On the same time, I used to spend more time to visit museums, art galleries and exhibitions. These visits allowed me both to discover drawing as well as painting and to improve and train my sight for art pieces. It is a pleasure that has been lasting since nowadays when I'm still continuing these visits as often as possible. This is a way to get inspiration, a way to discover what happens on the word of art today and to chat with the actors of the actual world of art.
Artists who used many colors as did the "Fauves", the "Naïfs", the "Dadas" first interested me and inspired me as well, this is probably an inspiration that provided me guidance during my first works. Since I have been brought up on the countryside, natural environment was an important source of inspiration as well for me, and such it is nowadays as well. My last projects are directly attached to the interaction of the men and their environment, especially how do they perceive the environment and how do they mark it.
Lately I had the chance to travel and to discover different cultures: the Maori culture in New-Zealand and the Aboriginal culture in Australia. Several stays in this area of the Pacific allowed me to discover a different way of thinking as well as a different way of dealing with the environment. It was a revelation to me: the way aboriginal people perceive their environment allows much more importance for supernatural and intuitive approach of the world than we use to do. The Maori's pieces of art and the contemporary aboriginal paintings were the origin of reflection and recent inspiration that I had great pleasure to discover. Aboriginal paintings, colored and elaborated thanks to an apparently simple pictorial code but subtly codified impressed me a lot. I had been surprised when I discovered the similarity that exists between the travels of these people into their land and the pieces of art they made. Some aboriginal paintings depict a route to find an important, sometime sacred, place such as a water point for example.
This idea of progression, of path, of sacred places pleased me and I had been trying to compare this view to the one that occidental societies may have regarding their environment. To do so, I had been inspired also by the scientific approach that we have concerning a natural place. Since I had been working for a long time in a laboratory dealing with analysis of environment samples, as a scientist I could discover analytical representations such as microscopic views from environmental samples, geological maps, diagrams, etc. This material showed me that our natural environment may be analyzed, scrutinized, and interpreted thank to scientific tools, which leads to another interpretation than the one a aboriginal people may have done.

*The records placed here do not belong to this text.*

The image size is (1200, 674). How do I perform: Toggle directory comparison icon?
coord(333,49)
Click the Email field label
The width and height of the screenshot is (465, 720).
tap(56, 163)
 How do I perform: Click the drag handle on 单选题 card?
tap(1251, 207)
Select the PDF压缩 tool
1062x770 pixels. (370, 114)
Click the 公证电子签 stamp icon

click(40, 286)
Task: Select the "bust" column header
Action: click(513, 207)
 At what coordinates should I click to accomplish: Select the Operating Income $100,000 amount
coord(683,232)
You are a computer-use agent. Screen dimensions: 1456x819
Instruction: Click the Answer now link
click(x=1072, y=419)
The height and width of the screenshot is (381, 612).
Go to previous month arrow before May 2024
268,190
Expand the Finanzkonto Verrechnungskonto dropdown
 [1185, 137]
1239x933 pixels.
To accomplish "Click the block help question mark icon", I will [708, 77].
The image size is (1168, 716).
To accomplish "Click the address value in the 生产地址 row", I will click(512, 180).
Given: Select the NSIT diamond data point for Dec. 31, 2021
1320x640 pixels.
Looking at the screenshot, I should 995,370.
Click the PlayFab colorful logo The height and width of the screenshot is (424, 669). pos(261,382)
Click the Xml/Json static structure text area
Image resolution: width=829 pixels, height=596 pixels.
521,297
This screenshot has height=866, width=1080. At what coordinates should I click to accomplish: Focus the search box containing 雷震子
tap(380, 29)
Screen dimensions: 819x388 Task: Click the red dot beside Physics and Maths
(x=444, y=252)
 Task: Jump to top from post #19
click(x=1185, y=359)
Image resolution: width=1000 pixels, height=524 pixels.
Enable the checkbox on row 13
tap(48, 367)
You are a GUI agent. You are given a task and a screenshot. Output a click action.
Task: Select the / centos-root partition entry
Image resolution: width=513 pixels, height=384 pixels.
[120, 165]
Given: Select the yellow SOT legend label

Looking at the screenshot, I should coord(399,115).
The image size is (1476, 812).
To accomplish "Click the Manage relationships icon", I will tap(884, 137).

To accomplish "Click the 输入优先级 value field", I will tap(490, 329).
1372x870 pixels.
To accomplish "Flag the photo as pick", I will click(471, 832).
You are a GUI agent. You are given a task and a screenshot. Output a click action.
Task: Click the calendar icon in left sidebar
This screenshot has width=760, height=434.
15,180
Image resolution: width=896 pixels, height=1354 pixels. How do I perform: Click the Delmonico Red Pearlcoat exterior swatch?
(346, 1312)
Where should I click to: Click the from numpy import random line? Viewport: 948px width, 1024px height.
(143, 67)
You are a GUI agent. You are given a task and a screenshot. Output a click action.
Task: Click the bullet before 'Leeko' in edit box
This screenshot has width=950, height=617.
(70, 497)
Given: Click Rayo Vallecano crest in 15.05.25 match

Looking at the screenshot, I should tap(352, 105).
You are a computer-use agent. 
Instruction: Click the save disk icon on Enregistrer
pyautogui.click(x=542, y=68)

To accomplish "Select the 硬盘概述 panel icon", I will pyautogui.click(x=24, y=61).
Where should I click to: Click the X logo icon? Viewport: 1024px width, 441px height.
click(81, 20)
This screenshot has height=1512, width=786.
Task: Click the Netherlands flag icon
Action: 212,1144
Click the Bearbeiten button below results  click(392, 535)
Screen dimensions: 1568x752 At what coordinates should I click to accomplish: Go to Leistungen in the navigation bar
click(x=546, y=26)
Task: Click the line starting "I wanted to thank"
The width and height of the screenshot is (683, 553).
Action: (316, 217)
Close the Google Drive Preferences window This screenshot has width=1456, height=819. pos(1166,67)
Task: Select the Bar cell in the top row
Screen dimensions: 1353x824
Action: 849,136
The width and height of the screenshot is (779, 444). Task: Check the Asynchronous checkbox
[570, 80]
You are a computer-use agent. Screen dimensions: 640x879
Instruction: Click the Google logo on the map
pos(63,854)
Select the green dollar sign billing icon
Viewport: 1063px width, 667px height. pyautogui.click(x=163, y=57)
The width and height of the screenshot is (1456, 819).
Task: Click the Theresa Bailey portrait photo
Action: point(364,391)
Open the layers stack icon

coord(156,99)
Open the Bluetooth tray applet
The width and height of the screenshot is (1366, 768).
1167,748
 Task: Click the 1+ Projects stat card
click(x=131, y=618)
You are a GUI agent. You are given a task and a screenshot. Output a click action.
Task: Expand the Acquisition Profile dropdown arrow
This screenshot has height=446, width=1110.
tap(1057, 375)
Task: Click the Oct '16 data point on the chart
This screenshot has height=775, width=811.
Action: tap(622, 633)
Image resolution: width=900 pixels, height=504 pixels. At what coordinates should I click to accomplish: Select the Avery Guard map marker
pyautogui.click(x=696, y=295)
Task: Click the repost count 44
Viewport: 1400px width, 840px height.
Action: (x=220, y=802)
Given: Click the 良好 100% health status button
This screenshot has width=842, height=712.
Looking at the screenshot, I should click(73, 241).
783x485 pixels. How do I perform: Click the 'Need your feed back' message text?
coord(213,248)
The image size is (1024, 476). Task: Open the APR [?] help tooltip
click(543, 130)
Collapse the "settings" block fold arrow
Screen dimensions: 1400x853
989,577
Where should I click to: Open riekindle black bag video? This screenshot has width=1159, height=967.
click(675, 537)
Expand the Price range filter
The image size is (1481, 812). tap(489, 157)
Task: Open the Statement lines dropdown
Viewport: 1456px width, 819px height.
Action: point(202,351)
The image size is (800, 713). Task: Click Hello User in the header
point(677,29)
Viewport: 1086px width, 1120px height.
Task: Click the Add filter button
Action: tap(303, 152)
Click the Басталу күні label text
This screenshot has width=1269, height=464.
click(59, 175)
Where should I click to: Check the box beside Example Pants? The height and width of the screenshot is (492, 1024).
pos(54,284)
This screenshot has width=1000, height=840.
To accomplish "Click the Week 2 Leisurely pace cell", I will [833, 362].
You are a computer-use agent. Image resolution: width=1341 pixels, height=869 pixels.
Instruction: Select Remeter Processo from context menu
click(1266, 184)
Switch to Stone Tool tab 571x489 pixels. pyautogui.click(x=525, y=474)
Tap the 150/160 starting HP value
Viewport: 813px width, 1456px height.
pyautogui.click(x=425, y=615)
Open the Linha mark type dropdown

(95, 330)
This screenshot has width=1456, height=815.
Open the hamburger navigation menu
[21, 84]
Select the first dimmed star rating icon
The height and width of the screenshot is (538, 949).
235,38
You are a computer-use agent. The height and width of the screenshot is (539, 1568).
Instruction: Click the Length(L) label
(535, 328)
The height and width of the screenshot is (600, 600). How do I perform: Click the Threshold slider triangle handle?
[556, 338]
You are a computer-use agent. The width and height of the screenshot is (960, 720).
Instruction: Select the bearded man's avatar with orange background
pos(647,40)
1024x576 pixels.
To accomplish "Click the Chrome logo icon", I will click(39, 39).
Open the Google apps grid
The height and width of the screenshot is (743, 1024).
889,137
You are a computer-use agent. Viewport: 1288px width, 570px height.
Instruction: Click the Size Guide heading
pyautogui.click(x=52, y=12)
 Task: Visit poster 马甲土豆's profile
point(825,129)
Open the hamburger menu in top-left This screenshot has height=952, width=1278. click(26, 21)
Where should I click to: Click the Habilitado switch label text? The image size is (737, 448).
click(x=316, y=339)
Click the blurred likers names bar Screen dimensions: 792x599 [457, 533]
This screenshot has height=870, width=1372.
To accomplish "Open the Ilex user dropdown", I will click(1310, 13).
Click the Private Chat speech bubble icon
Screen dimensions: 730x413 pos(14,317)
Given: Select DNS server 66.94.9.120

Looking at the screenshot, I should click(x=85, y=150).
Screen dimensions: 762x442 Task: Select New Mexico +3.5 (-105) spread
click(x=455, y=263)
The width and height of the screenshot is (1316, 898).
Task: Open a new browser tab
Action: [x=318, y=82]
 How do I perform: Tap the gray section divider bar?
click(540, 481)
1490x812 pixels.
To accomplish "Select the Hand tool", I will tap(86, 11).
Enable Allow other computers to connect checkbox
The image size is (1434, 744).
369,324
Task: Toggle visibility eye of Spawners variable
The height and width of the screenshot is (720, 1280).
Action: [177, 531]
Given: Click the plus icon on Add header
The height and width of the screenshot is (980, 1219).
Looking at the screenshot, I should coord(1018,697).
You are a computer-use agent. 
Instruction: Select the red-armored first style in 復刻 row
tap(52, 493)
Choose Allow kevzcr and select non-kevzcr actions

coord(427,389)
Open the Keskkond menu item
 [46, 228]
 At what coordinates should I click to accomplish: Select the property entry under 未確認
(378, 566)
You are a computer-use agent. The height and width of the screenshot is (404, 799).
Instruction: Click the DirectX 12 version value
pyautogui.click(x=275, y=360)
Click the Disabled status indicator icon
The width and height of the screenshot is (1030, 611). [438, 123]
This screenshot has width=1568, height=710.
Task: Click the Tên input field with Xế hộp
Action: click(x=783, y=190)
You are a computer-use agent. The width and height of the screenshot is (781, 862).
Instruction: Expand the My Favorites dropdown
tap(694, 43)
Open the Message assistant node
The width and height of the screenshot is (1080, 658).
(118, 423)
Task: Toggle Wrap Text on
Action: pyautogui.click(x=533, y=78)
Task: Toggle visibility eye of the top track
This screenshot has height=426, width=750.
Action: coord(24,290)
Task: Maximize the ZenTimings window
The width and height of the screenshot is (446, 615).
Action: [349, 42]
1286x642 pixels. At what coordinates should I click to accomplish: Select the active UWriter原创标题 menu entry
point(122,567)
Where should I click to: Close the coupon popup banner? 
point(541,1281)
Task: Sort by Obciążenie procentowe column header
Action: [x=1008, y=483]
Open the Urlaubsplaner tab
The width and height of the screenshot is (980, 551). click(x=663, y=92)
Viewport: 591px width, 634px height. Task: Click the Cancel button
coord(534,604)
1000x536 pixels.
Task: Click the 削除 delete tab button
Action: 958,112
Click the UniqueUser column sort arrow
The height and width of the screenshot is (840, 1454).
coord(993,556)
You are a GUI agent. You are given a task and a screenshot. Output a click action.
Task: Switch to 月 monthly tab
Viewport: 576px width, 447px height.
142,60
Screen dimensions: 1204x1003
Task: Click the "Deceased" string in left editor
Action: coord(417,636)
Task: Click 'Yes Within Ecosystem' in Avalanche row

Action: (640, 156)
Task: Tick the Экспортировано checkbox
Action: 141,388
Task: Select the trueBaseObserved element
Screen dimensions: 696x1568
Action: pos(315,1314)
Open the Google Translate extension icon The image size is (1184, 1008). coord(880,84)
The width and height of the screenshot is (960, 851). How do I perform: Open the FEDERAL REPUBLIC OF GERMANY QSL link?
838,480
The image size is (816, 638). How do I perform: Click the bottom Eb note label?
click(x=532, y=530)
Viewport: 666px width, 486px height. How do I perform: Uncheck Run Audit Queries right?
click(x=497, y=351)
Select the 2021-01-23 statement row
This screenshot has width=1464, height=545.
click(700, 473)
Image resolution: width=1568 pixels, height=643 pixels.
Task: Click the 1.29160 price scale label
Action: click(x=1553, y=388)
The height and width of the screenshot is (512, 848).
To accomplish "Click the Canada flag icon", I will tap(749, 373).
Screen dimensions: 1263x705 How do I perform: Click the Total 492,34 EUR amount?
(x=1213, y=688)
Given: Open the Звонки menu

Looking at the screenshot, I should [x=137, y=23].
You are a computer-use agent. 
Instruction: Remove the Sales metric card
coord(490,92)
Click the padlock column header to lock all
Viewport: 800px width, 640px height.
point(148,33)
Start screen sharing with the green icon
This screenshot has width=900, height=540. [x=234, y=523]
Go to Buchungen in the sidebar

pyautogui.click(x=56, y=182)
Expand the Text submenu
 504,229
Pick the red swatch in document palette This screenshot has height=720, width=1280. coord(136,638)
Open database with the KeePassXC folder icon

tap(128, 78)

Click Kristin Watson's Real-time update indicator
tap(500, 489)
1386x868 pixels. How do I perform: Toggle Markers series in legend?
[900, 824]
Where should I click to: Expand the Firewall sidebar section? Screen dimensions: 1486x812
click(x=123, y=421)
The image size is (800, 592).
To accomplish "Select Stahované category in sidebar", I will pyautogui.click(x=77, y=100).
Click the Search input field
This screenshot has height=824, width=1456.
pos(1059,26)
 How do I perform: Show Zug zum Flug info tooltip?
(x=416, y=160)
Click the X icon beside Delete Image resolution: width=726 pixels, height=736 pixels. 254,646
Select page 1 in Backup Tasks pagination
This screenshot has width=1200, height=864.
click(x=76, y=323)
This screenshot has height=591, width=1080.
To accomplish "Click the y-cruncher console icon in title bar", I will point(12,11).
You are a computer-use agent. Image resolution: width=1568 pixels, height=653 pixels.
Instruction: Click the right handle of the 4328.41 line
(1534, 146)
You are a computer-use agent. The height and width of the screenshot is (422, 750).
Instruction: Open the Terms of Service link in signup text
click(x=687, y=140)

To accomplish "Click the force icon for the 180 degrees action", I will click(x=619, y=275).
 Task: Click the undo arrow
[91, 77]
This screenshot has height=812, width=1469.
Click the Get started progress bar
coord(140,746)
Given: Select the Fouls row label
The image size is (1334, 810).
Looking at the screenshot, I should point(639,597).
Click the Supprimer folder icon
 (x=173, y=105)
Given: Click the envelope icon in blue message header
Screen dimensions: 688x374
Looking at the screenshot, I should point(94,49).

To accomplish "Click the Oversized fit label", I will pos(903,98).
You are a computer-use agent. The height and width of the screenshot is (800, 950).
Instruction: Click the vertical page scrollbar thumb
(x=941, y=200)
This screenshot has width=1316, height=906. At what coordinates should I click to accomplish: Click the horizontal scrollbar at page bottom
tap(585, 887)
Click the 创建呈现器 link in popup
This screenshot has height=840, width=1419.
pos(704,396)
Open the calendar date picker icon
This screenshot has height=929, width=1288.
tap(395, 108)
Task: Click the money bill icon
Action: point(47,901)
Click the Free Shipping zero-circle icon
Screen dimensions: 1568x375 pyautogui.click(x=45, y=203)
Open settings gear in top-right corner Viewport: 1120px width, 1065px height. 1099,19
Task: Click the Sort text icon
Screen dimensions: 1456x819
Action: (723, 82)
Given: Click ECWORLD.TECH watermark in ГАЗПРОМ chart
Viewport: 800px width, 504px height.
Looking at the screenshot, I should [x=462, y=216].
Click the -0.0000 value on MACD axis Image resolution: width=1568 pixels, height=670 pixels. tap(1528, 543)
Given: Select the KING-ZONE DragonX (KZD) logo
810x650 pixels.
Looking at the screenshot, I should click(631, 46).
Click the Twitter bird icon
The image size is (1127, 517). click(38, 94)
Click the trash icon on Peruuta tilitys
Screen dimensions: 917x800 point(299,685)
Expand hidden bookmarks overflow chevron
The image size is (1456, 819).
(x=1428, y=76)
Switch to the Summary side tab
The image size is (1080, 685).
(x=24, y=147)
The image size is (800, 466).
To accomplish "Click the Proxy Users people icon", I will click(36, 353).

Then, I thought it could be interesting to initiate a talk between imagination, intuition, technology and analyze in such a way that two views of the environment, two different ways to get a path or an itinerary in the world around us could be a way to bring mutual enrichment.
ARTIST STATEMENT
Faced with certain works of art, particularly those of indigenous peoples, understanding may fail giving way to senses providing an interpretation that is far from our concept: powerful, mysterious and lively.
It is in fact this way of dealing with a subject that inspires me. I am used to drawing to tell stories, painting seems to me to be the driving force of narrative. I imagine the topic as if it stems from a variety of connected components, entwined by the substance of the drawing.
This slow maturing process begins with the writing of a short text to set down the subject that enables me to produce several sketches leading to a finalized drawing. I like to alternate between different working states like repetition and nothingness which gives time for growth. This process could be similar to the organic slowness of metamorphosis.
Over the course of journeys, readings, exhibitions and research, an abundance of inspirational elements are provided for later use. I appreciate materials which are easy to use and carry: paper, pencils, gouache for example.
Not long ago, I discovered the eventuality of making a topical series. Then an interesting challenge appears: to produce elements of a set which are mutually based on one another and act in harmony while having still their own character. In this approach, the representation of the subject according to various points of view may invite the onlooker to consider a new interpretation, to examine and dig for the appropriate story.